> [TASK REQUIREMENTS]: Within the records that follow, determine how many lines include the word "Ophthalmoscopes". State the number and nothing further.

> [PROVIDED ENTRIES]:
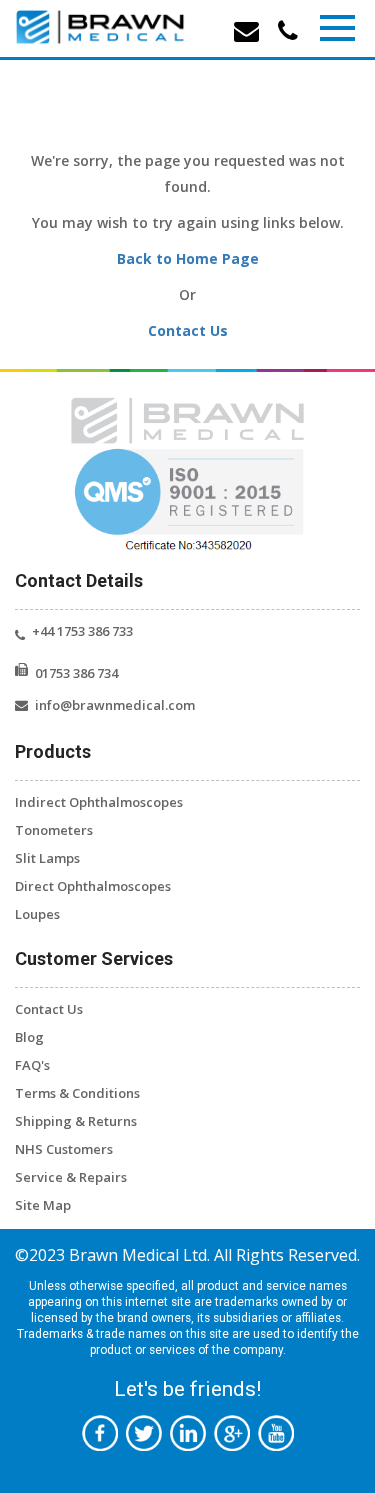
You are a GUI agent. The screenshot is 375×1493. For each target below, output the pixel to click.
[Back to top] (330, 1380)
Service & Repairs (71, 1177)
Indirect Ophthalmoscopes (99, 802)
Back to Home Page (188, 258)
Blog (29, 1037)
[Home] (100, 27)
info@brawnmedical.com (115, 705)
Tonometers (54, 830)
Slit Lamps (47, 858)
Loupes (37, 914)
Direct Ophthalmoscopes (93, 886)
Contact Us (188, 330)
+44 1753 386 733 (82, 631)
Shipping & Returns (76, 1121)
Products (53, 751)
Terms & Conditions (77, 1093)
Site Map (43, 1205)
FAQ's (32, 1065)
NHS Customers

> [EXPECTED ANSWER]: 2